Nous nous sommes salués d’une poignée de main. ToutEs se sont assis, sauf le Sous-commandant insurgé Moisés et moi. Il m’a fait un signal.
J’ai commencé à parler, en essayant de rappeler tout ce dont nous avions parlé auparavant, en expliquant ce que, à quelques mots près, j’allais répéter le lendemain 10 octobre, durant la plénière à portes closes, et ensuite durant la plénière ouverte du 13 octobre :
"Nous pensons que nous avons une décision à prendre en tant que CNI et EZLN. Nous devons décider si ce Cinquième congrès sera comme d’autres réunions, où nous faisons part de nos douleurs, parlons de nos résistances, nous plaignons, maudissons le système, déclarons que nous n’allons pas nous rendre, et rentrons chacun sur nos terres pour y continuer le décompte des agressions, des spoliations, des injustices, des morts.
Notre douleur arrive chaque fois à de moins en moins de personnes. Nos morts ne trouvent pas le même écho qu’auparavant. Et ce n’est pas que les gens d’en dehors soient devenus cyniques ou apathiques. C’est que la guerre que nous subissons depuis un certain temps en tant que peuples originaires, est arrivée jusqu’à eux. Qu’elle est arrivée jusque dans leurs rues, dans leurs maisons, dans leurs écoles, sur leurs lieux de travail. Nos douleurs sont maintenant une douleur de plus parmi tant d’autres. Et, bien que la douleur s’étende et se fasse plus profonde, nous sommes encore plus seuls qu’auparavant. Chaque fois, nous allons être de moins en moins.
Bientôt le CNI ne pourra plus se réunir, car il ne pourra plus sortir de ses territoires, que ce soit à cause du coût, à cause du mauvais gouvernement, à cause des entreprises ou à cause de la criminalité, que ce soit parce que la mort naturelle ou bien la mort mauvaise l’en empêche. Un peu plus tard, nous ne parlerons plus qu’entre nous- mêmes, en sachant déjà à l’avance ce que nous allons dire.

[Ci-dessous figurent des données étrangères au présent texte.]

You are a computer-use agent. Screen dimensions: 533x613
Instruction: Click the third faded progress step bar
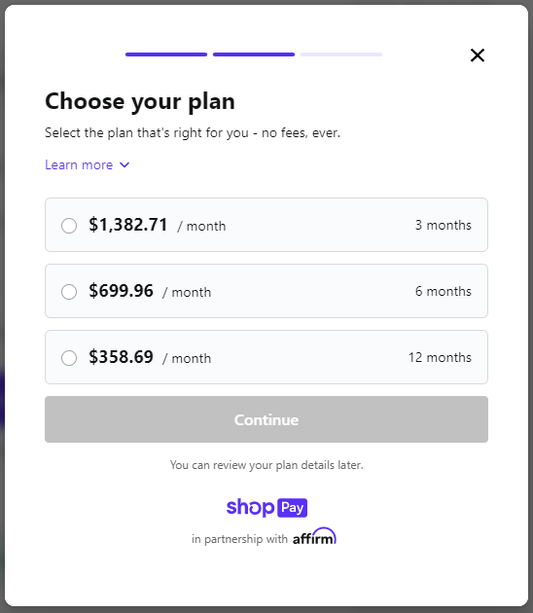click(x=341, y=54)
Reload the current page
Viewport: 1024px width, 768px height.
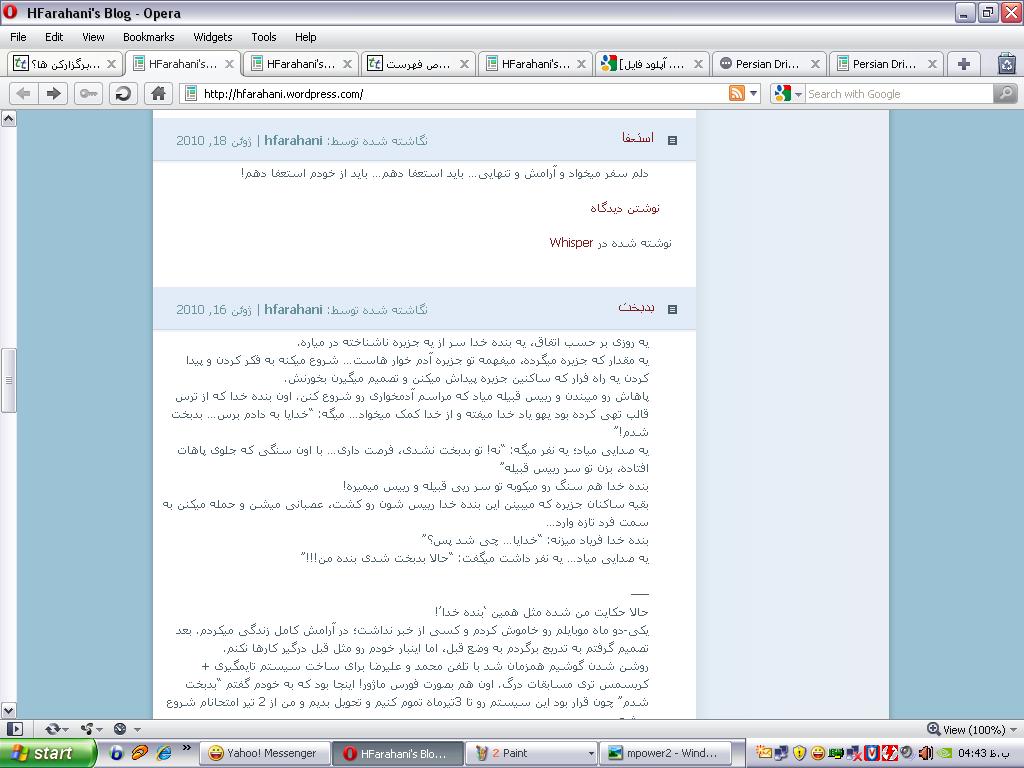coord(123,93)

Vous, déléguées et délégués du CNI, vous êtes là parce que vous avez été mandatés, parce que vos peuples, nations, tribus et quartiers cherchent un soutien, une parole et une écoute qui les soulagent et les réconfortent. Vous venez pour parler et pour écouter. Vous vous devez à vos peuples, et à personne d’autre. Tout va très mal et, vous le savez tout comme nous, ça va être pire. Vous devez faire quelque chose."
Je leur ai alors raconté une anecdote qui était arrivé au défunt supMarcos, au moment de l’Autre campagne, il y a 10 ans.
Il racontait que, dans une nation originaire du nord-ouest du Mexique, il s’était réunit avec un chef indigène. Comme à d’autres occasions, le défunt avait été critiqué, parce que le chef en question avait reçu auparavant des gouvernements institutionnels. Le défunt fit savoir que lui n’avait pas été envoyé pour juger et condamner ou bien pour absoudre, mais qu’il devait écouter, car un jour cela serait utile. Le chef indigène le reçut à part et en privé.
Le Chef dit au défunt : "je sais bien qu’ils ne voulaient pas que tu te réunisse avec moi, qu’ils ont insisté pour que tu ne sois pas ici présent. Moi aussi, ils ont insisté pour que je ne te reçoive pas. Je ne sais pas pourquoi tu es ici. Je m’imagine que ceux qui t’ont envoyé t’ont dit cela, que tu nous voies et que tu nous écoutes. Je ne sais pas. Mais je vais te dire pourquoi je t’ai reçu. Moi j’ai reçu les gouvernements. Il en est venu de toutes les couleurs et de toutes les tailles. Ils arrivent, ils se prennent leur photo, prononcent quelques mots, partent, ne reviennent pas. Moi je les ai reçu car mes ancêtres m’ont dit que mon devoir était de m’assurer que les miens, mon peuple, ne meurt pas, qu’il survive. C’est pour ça que je les ai reçu à ceux là, c’est pour ça que je te reçois, toi. Je ne crois pas que tu ne m’apportes ni des conseils, ni des enseignements, bien que ce soit bien que tu ne cherches pas la photo, et que tu écoutes au lieu de parler. A ceux-là, je les ai reçu parce que je pense qu’ainsi mon peuple survit un peu plus longtemps et ne meure pas. C’est pour cela que toi je te reçois, car je crois que quelque chose se verra de ce que nous sommes, et ce regard, bien que ce soit pour peu de temps, aidera mon peuple à survivre." Le défunt annota tout dans son carnet, c’est pour ça qu’il avait parfaitement les paroles du chef indigène.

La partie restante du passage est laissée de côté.